Grazie a Dio ci vollero solo tre sedute di esorcismo affinché fosse liberata.

Questa è una bella notizia perché di solito ci vuole tanto tempo per la liberazione definitiva.

Sì, è un mistero. La ragazzina però è stata brava, fece tutto quello che gli avevo detto di fare: Santa Messa, confessione, preghiera, lettura della Sacra Scrittura. E questo il demonio non lo sopportava proprio. Un giorno Losita, seduta per terra e con le gambe incrociate, stava leggendo la Sacra Scrittura tenendola con le mani. La sua matrigna vide che la Bibbia saltava come se qualcuno la muovesse, ma le mani della ragazzina erano ferme. La matrigna però disse al padre della ragazzina che era una messinscena di Losita per farsi notare. Il giorno dopo, anche la matrigna accompagnò Losita da me e durante l’esorcismo il diavolo, guardando ironicamente la matrigna, disse: «Messinscena vero? io non ti volevo qui. Ci credi adesso? Dovevi rimanere a casa. Speravo che tu continuassi a non credere alla mia presenza nella ragazza, così piano, piano il padre non le avrebbe più dato retta».

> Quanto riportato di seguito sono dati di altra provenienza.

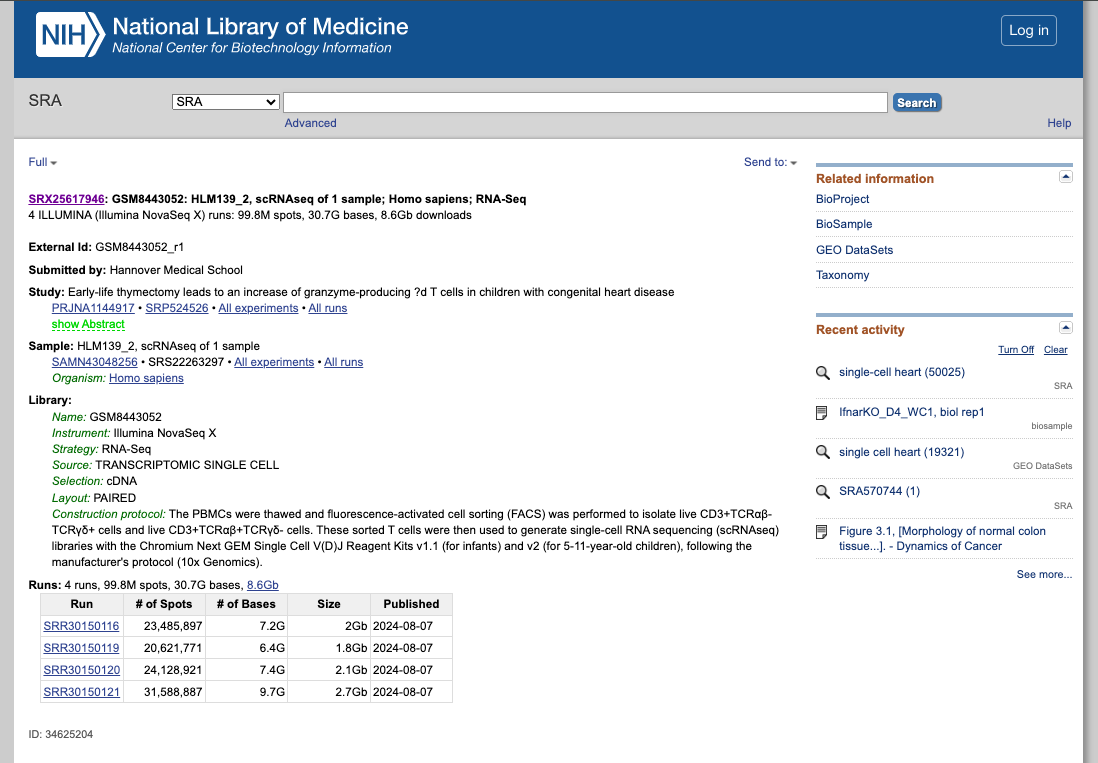This screenshot has width=1098, height=763.
Task: Open the Full display format menu
Action: (43, 162)
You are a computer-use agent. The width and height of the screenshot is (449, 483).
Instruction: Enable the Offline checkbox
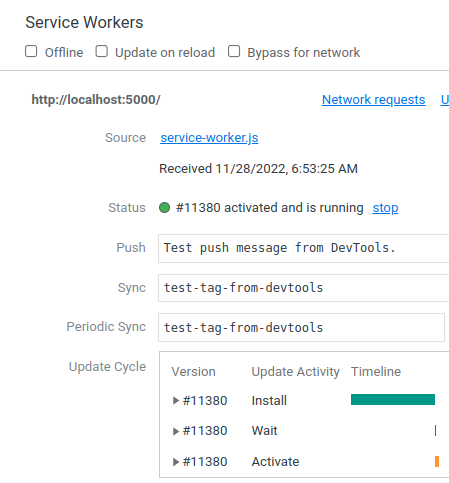[x=31, y=52]
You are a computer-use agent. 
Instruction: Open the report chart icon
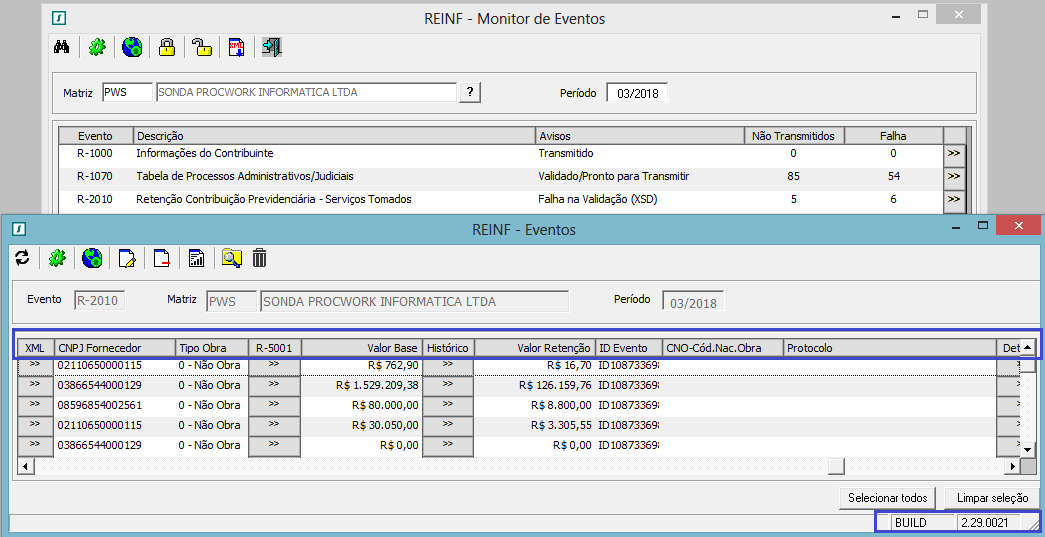point(197,259)
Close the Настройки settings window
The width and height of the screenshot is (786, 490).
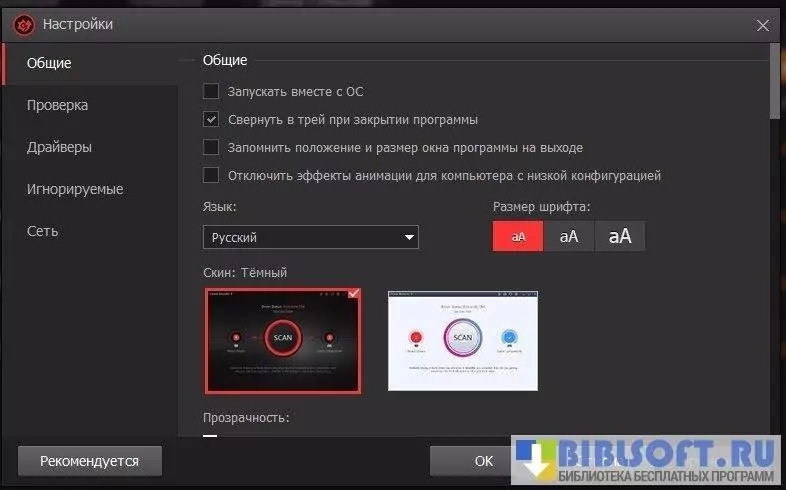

Dopo questi avvenimenti la famiglia si è convertita? ha cambiato vita?

Purtroppo non c’è stato nessun cambiamento. La madre biologica è venuta da me per ringraziarmi. Aveva una paura mortale e mi ha chiesto di continuare a pregare per la figlia. Gli risposi che certamente io continuavo a pregare ma che lei, madre, doveva allontanarsi da quel tipo di vita. Purtroppo non penso proprio che lo abbia fatto.

Ovviamente la ragazzina dovrà fare una vita di preghiera e di sacramenti.

Certamente. Dissi a Losita di fare attenzione a come si sarebbe comportata perché era stata colpita da una cosa non proprio bella. La ragazzina però mi rassicurò dicendomi che era suo desiderio non staccarsi dalla Santa Madre Chiesa.